0. 背景
在之前的文章TensorRT的plugin实现中介绍了,如何从零实现一个TensorRT的plugin,这篇文章来介绍如何使用TensorRT自带的plugin,将其添加到Network Definition中加速我们的模型。
自TensorRT8.0之后,官方提供了大量的plugin,可用于常用目标分类,目标检测等算法的部署。
?本文章以batchedNMSPlugin举例,介绍如何向Network Definition中添加该plugin,并验证其性能。
1. batchedNMSPlugin介绍
上图为目标检测算法的常见推理过程,该plugin实现功能为最后一步去除冗余的检测框,保留最后的一个。
?本文不对NMS的具体实现过程做过多的赘述,主要介绍如何向Network中添加该plugin。
batchedNMSPlugin包含两个输入和四个输出。
两个输入:boxes input 和scores input.
boxes input: 此时输入的boxes信息是经过decode之后的,维度信息[batch_size, number_boxes, number_classes, number_box_parameters],
- batch_size:批处理大小
- number_boxes:bounding boxes的数量
- number_classes:分类的类别数目
- number_box_parameters:boxes的位置信息,通常由4个参数组成:[x1, y1, x2, y2]分别为左上和右下角点
Scores input: 维度信息[batch_size, number_boxes, number_classes],每一个box包含所有分类类别的置信度
四个输出:
- num_detections: 维度信息[batch_size, 1],最后一维大小为1,类型为INT32,表示每一帧图像中有效的物体数
- nums_boxes:维度信息[batch_size, keepTopK, 4] 类型为float32,包含经过NMS之后boxes的位置信息
- numsed_scores:维度信息:[batch_size, keepTopK]类型为float32,表示boxes的得分信息
- nmsed_classes:维度信息:[batch_size, keepTopK],类型为float32,表示boxes的类别信息
该plugin除了指定输入输出参数的信息之后,还提供了十余个可配置的参数。
?plugin需要知道的知识先介绍到这里,下面学习如何调用该plugin在Network中生成engine。
2. 调用plugin
下图为TensorRT的engine编译过程,其中最关键的是如何生成Network Definition,表示推理的网络结构。

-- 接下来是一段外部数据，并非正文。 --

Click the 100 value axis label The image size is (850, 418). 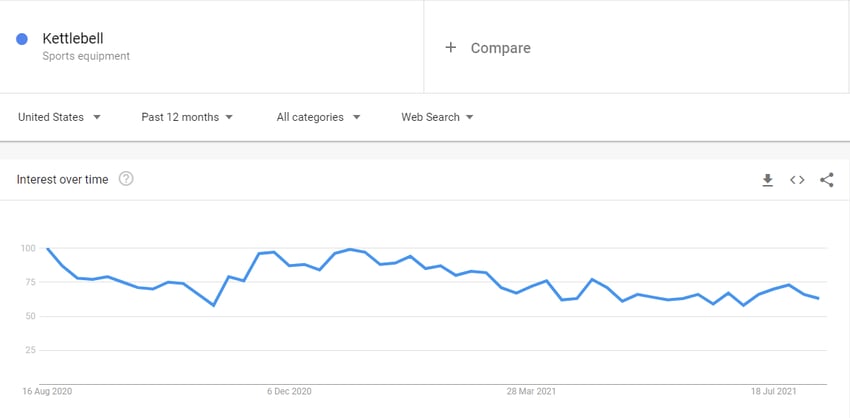tap(28, 248)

?下面,我们基于plugin构建一个简单的Network,来展示如何调用plugin和验证性能。通过自定义合适的输入,推理,得到输出结果。
?其中上述Network Definition的具体实现代码如下:
network = builder.create_network() # 定义网络
# 输入
boxes = network.add_input('boxes', tensorrt.DataType.FLOAT, input_shape[0])
scores = network.add_input('scores', tensorrt.DataType.FLOAT, input_shape[1])
# 配置参数
mPluginAttributes = list()
topK = 6
keepTok = 5
iouThreshold = 0.7
mPluginAttributes.append(trt.PluginField('shareLocation', np.array([1], dtype=np.int32), tensorrt.PluginFieldType.INT32))

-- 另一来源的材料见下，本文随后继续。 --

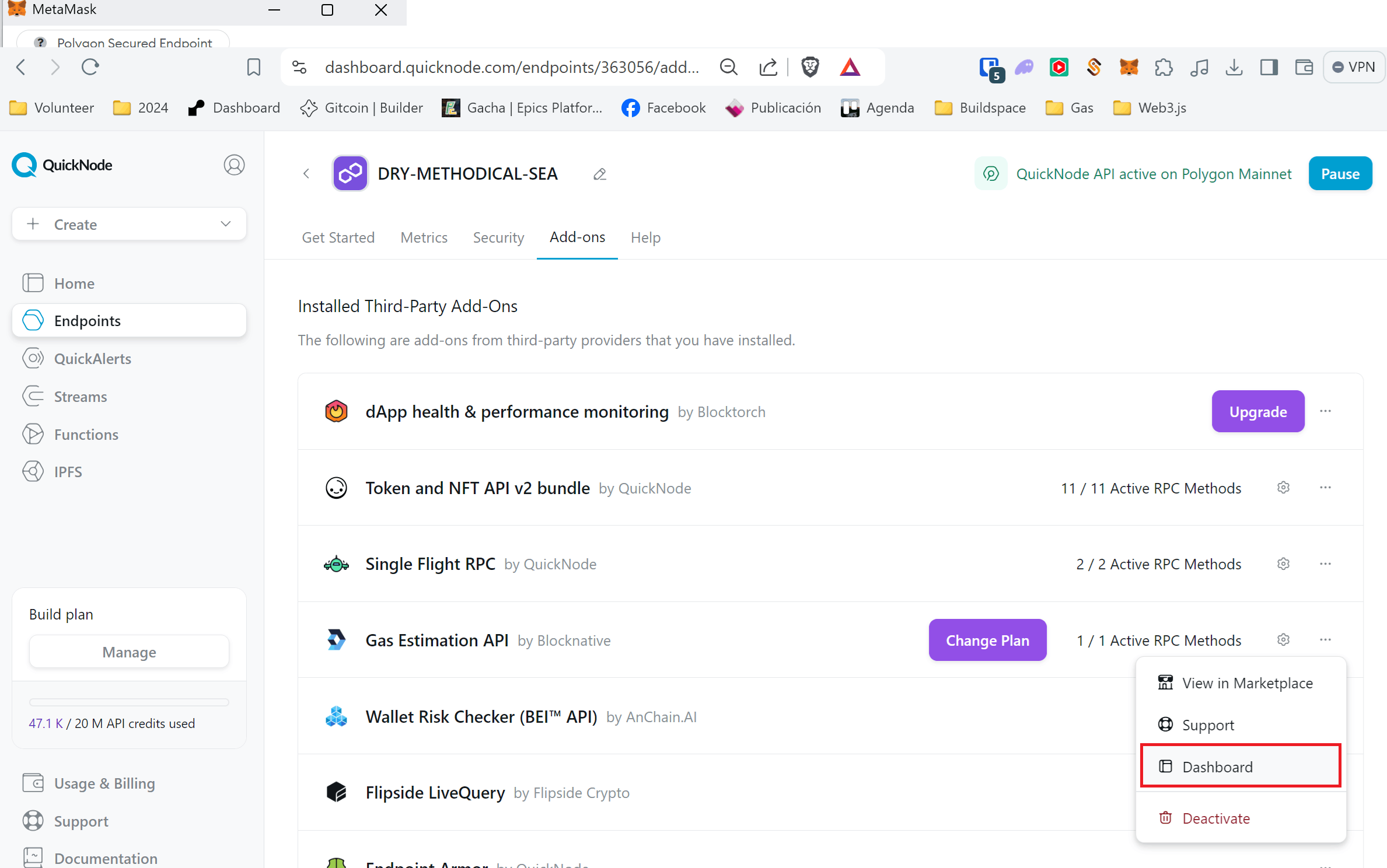The width and height of the screenshot is (1387, 868).
Task: Click the Add-ons tab
Action: 577,237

mPluginAttributes.append(trt.PluginField('backgroundLabelId', np.array([-1], dtype=np.int32), tensorrt.PluginFieldType.INT32))
mPluginAttributes.append(trt.PluginField('numClasses', np.array([1], dtype=np.int32), tensorrt.PluginFieldType.INT32))
mPluginAttributes.append(trt.PluginField('topK', np.array([topK], dtype=np.int32), tensorrt.PluginFieldType.INT32))
mPluginAttributes.append(trt.PluginField('keepTopK', np.array([keepTok], dtype=np.int32), tensorrt.PluginFieldType.INT32))
mPluginAttributes.append(trt.PluginField('scoreThreshold', np.array([0.3], dtype=np.float32), tensorrt.PluginFieldType.FLOAT32,))
mPluginAttributes.append(trt.PluginField('iouThreshold', np.array([iouThreshold], dtype=np.float32), tensorrt.PluginFieldType.FLOAT32))
mPluginAttributes.append(trt.PluginField('isNormalized', np.array([0], dtype=np.int32), tensorrt.PluginFieldType.INT32))
mPluginAttributes.append(trt.PluginField('clipBoxes', np.array([0], dtype=np.int32), tensorrt.PluginFieldType.INT32))
mPluginAttributes.append(trt.PluginField('scoreBits', np.array([4], dtype=np.int32), tensorrt.PluginFieldType.INT32))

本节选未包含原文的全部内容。